The first section continues to list all these people, struggling through their daily existence, who Ginsberg has labeled the “best minds” of his generation, including rich language such as “who studied Plotinus Poe St. John of the Cross telepathy and bop kabbalah because the cosmos instinctively vibrated at their feet in Kansas” and “who wept at the romance of the streets with their pushcarts full of onions and bad music.”

The second section considers the god Moloch. Moloch is mentioned in the Bible as a reference to a Canaanite god associated with child sacrifice. The name “Moloch” is also used for the industrial, demonic figure in the German Expressionist film Metropolis, directed by Fritz Lang. Ginsberg acknowledged the film’s influence on “Howl.”

In section two, the reader can presume that the characters from section one have been sacrificed to Moloch, like children sent to their slaughter. While section one has a sort of joy, even as it describes filth and illness, the second section feels far more violent and despondent. It opens with the lines, “What sphinx of cement and aluminum bashed open their skulls and ate up their brains and imagination? Moloch! Solitude! Filth! Ugliness! Ashcans and unobtainable dollars! Children screaming under the stairways! Boys sobbing in armies! Old men weeping in the parks!”

The second section eventually returns to the celebratory tone of the first section. As it nears its conclusion, Ginsberg writes “Visions! omens! hallucinations! miracles! ecstasies! gone down the American river! Dreams! adorations! illuminations! religions! the whole boatload of sensitive bullshit!”

Section three is addressed to Carl Solomon, a friend of Ginsberg’s whom he met in a psychiatric hospital. Again, Ginsberg mines his own experiences with mental illness, as well as the illness of his mother, throughout the section. Section three begins with the lines “Carl Solomon!
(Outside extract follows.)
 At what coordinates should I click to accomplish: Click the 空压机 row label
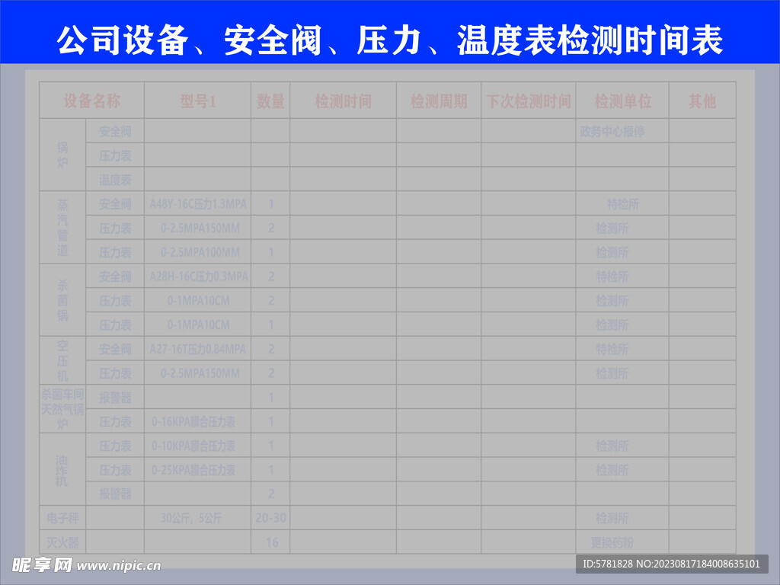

I’m with you in Rockland / where you’re madder than I am / I’m with you in Rockland / where you must feel very strange / I’m with you in Rockland / where you imitate the shade of my mother.” In this case, “Rockland” refers to Columbia Presbyterian Psychological Institute, where Ginsberg and Solomon first met.

This section begins as a departure from the rest of the poem, employing much shorter lines at the outset. As section three approaches its conclusion, however, the line lengths build to match the rest of the poem.

Despite its pessimism, the poem concludes on what could be considered an upswing: “I’m with you in Rockland / where we wake up electrified out of the coma by our own souls’ airplanes roaring over the roof they’ve come to drop angelic bombs the hospital illuminates itself    imaginary walls collapse    O skinny legions run outside    O starry-spangled shock of mercy the eternal war is here    O victory forget your underwear we’re free / I’m with you in Rockland / in my dreams you walk dripping from a sea-journey on the highway across America in tears to the door of my cottage in the Western night”.

“Howl” is the seminal example of a poem from the group of writers referred to as the Beats. Beat poetry was marked by its political awareness, abandonment of form, and unblinking attitude toward controversial topics. Beat poetry, especially “Howl,” used language in a way that both elevated it and brought it down to a more everyday level. Words that were not usually considered poetic were used in ways that both shocked and illuminated.

“Howl” was controversial almost immediately after its publication. The poem was the centerpiece of an obscenity trial against its publishers, though the judge would eventually rule that the poem was not obscene.

The poem is rich with references to Ginsberg’s personal life, and allusions to other works, particularly religious texts. Spirituality became increasing important to Ginsberg throughout his life, and its impact on his thinking is clearly evident throughout the poem. Ginsberg’s own sexuality, and his comfort with proclaiming it, are also important elements of the poem, along with his exposure to jazz music, drug use, and the counter-culture movement.

The poem’s fiftieth anniversary was widely celebrated, though there was significant debate about how to take the graphic language of the poem into account for public and broadcast readings.